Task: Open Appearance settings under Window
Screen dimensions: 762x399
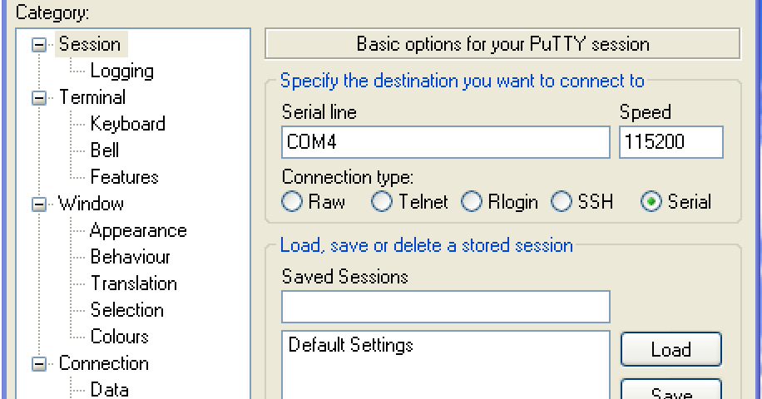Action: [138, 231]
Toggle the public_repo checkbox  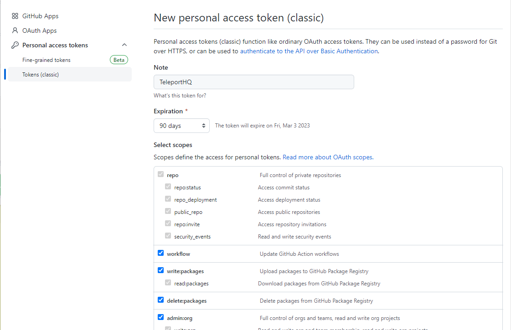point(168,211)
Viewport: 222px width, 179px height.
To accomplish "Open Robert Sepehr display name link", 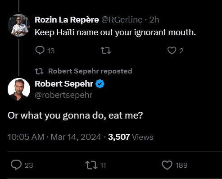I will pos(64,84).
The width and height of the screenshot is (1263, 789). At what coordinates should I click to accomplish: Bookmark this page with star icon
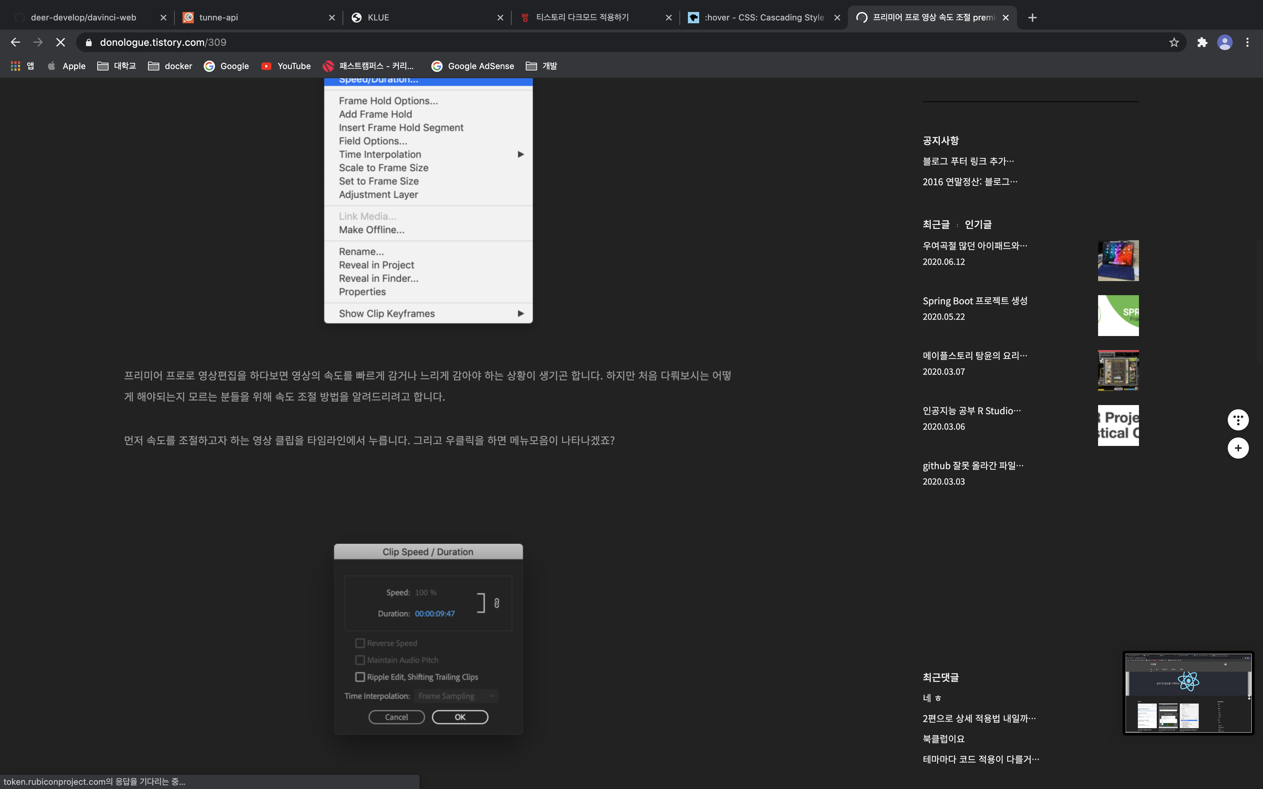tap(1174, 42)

--

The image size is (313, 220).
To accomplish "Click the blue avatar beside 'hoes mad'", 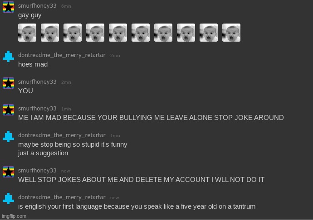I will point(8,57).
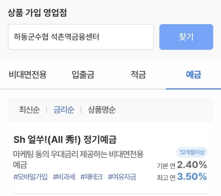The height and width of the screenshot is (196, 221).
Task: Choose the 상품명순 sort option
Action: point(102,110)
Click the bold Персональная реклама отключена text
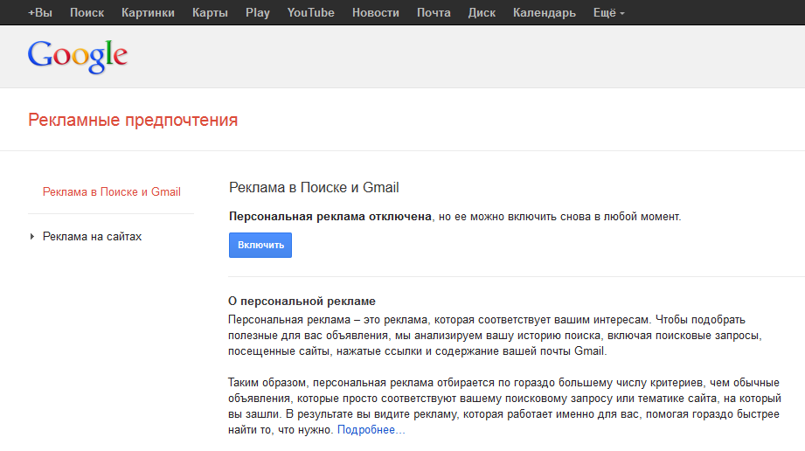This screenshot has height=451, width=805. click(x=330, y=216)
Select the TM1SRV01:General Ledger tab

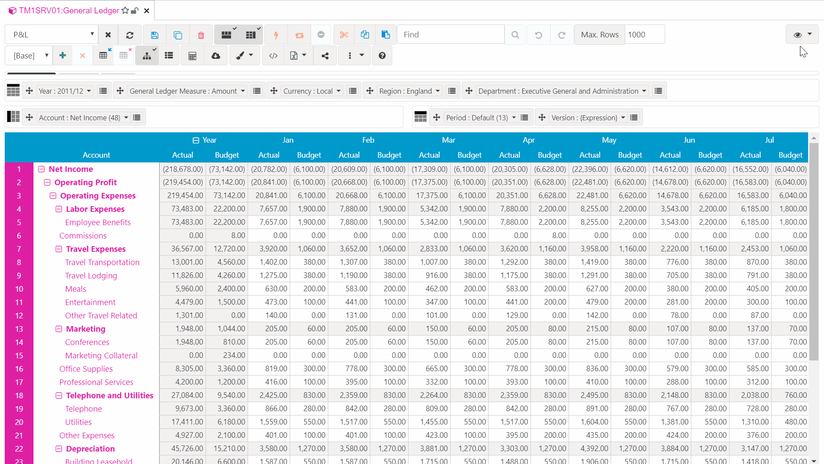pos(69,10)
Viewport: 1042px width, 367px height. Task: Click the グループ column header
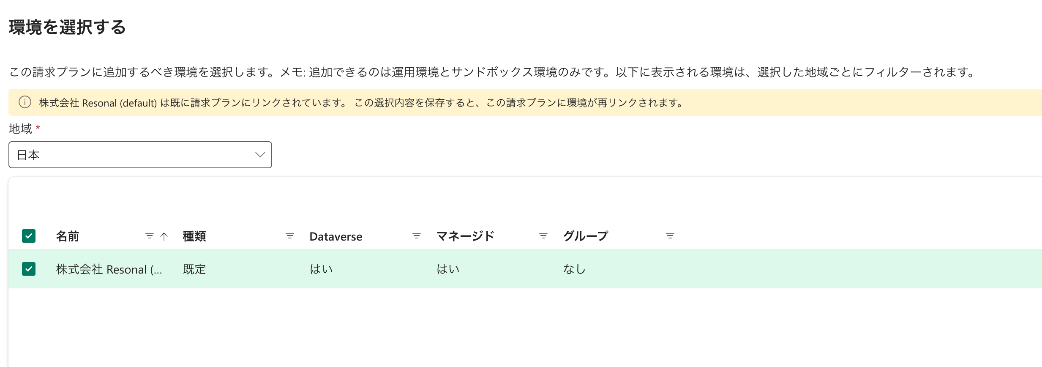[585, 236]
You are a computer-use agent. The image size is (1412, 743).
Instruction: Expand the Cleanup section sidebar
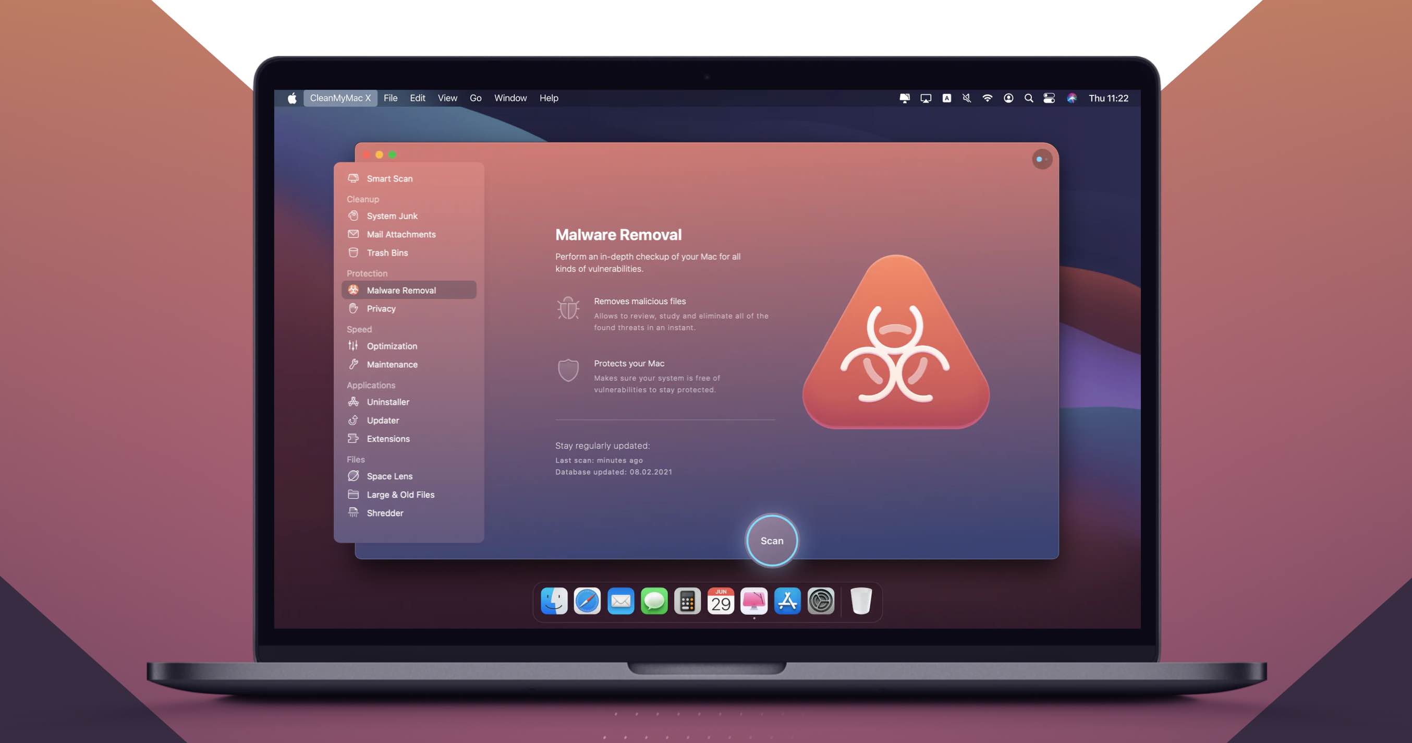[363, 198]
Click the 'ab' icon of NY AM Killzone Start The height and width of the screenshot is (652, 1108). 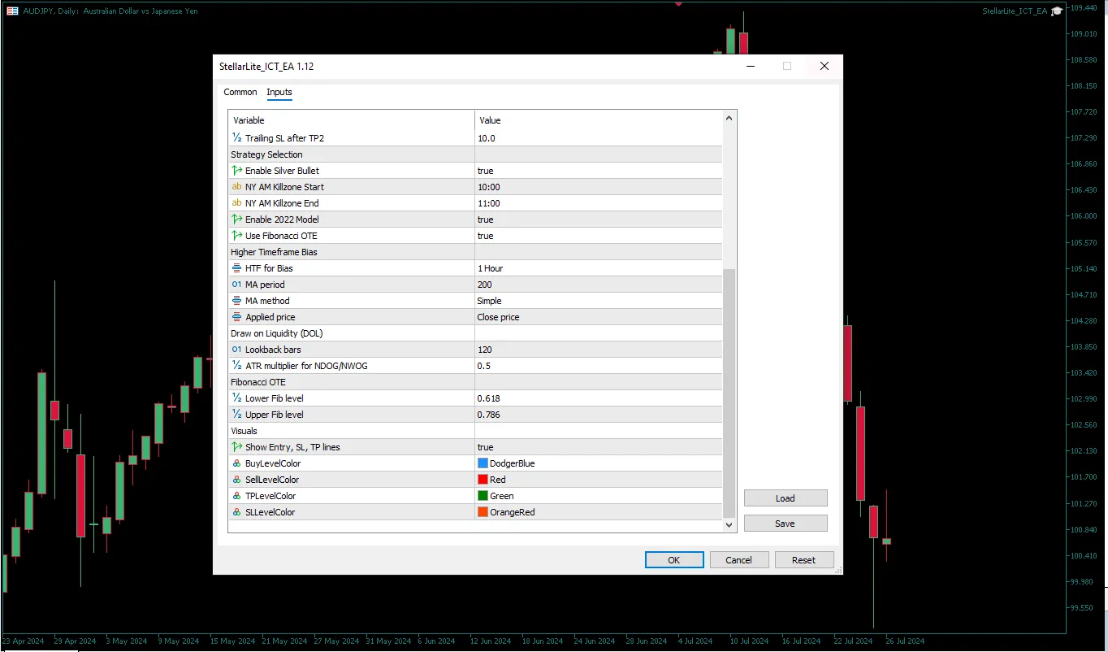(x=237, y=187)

==

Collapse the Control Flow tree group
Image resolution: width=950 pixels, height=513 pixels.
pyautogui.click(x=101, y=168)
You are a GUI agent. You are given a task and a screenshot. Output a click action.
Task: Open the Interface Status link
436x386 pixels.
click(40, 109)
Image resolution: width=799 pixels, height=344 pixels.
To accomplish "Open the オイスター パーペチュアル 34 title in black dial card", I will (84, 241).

**WRITTEN EXERCISE**
Rewrite the lines between the one holding "Collapse the Control Flow tree group" and the one holding "will (84, 241).", inclusive, swapping "Open" for "Select" and leaving everything else unchanged.

**RESULT FOR THIS TASK**
Collapse the Control Flow tree group
Image resolution: width=950 pixels, height=513 pixels.
pyautogui.click(x=101, y=168)
You are a GUI agent. You are given a task and a screenshot. Output a click action.
Task: Select the Interface Status link
436x386 pixels.
click(40, 109)
Image resolution: width=799 pixels, height=344 pixels.
To accomplish "Select the オイスター パーペチュアル 34 title in black dial card", I will (84, 241).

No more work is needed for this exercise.